** start Reading passage **

What does u8 mean?

Hello,
Does u8 mean UTF-8?
Please take a look at the following code:

fn main() {
    for n in 32..127 {
    println!("{}: [{}]", n, n as u8 as char);
    }
for n in 160..256 {
    println!("{}: [{}]", n, n as u8 as char);
    }
}

Thank you.

u8 is an unsigned 8-bit integer. Basically a single byte.

1 Like

Hello,
Thank you so much for your reply.
Why when I changed it to the u16, then it showed me an error?

Because you can't cast u16 to char, only u8. Coercion/casting in Rust is originally defined in RFC 401 which defines the u8-char-cast:

  • e has type u8 and U is char; u8-char-cast
3 Likes

No one asked, but I just shall leave it here.

fn main() {
    (32u8..127)
        .chain(160..=255)
        .for_each(|i| println!("{i}: [{}]", i as char))
}
1 Like

Using char::from_u32 might be the better option in code. (depending on what you are doing.)

Also as conversion is definitely not utf-8. (Other functions do such checks/conversion from u8s which may be a utf-8 array.)

    dbg!((255u8 as char as u32).to_le_bytes());
    let mut b = [0,0];
    char::encode_utf8(255u8 as char, &mut b);
    dbg!(b);
[src/main.rs:15] (255u8 as char as u32).to_le_bytes() = [
    255,
    0,
    0,
    0,
]
[src/main.rs:18] b = [
    195,
    191,
]
3 Likes

Why can you cast a u8 to a char but can't cast u16 and why does from_u32 return an Option? Well, what is a char?

The char type represents a single character. More specifically, since ‘character’ isn’t a well-defined concept in Unicode, char is a ‘Unicode scalar value’.

** end Reading passage **

Work to do.
Could you carry on the forum thread about Rust's u8 type, starting right after its last sentence?

** start Data excerpt **

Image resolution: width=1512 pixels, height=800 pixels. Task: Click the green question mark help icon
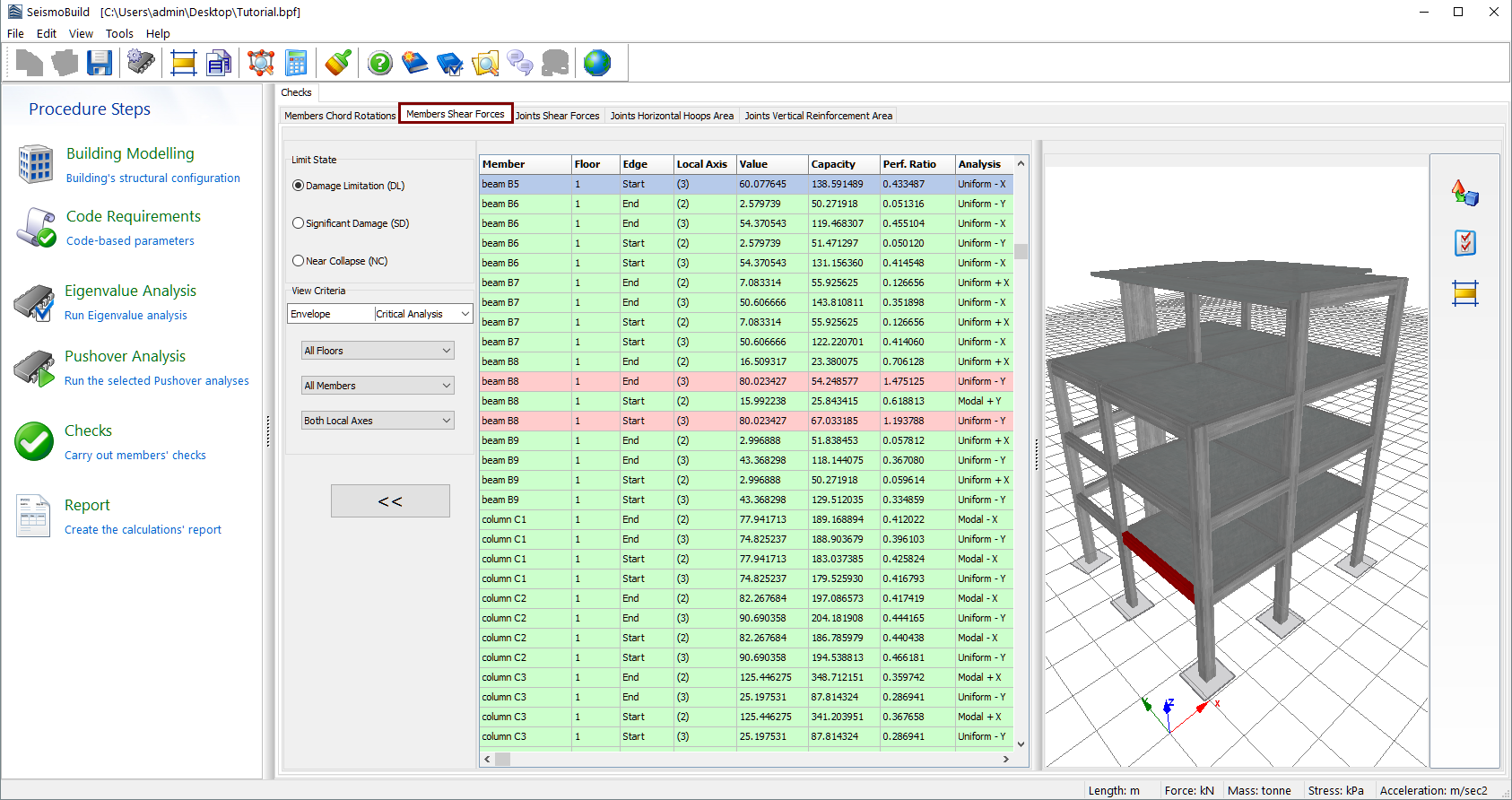click(380, 63)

** end Data excerpt **

Reply to the exercise.
Clicks link

Unicode Scalar Value. Any Unicode code point except high-surrogate and low-surrogate code points. In other words, the ranges of integers 0 to D7FF16 and E00016 to 10FFFF16 inclusive. (See definition D76 in Section 3.9, Unicode Encoding Forms.)

Aha, so 0xD800 is a valid u16 but not a valid Unicode scalar value, for example, and u32 has even more values which aren't valid Unicode scalar values.

Every u8 value in contrast is a valid Unicode Scalar Value.

Note that none of the values mentioned so far refer to UTF-8. UTF-8 is a variable length encoding consisting of a sequence of bytes; not all sequences (or byte values even) are valid UTF-8. The ASCII values encode as a single byte whereas the Latin-1 values encode as two bytes, for example.

    let ascii = 0x61_u8 as char;
    let latin = 0xc0_u8 as char;
    
    assert_eq!(ascii.len_utf8(), 1);
    assert_eq!(latin.len_utf8(), 2);

String and str, on the other hand, store valid UTF-8 byte sequences.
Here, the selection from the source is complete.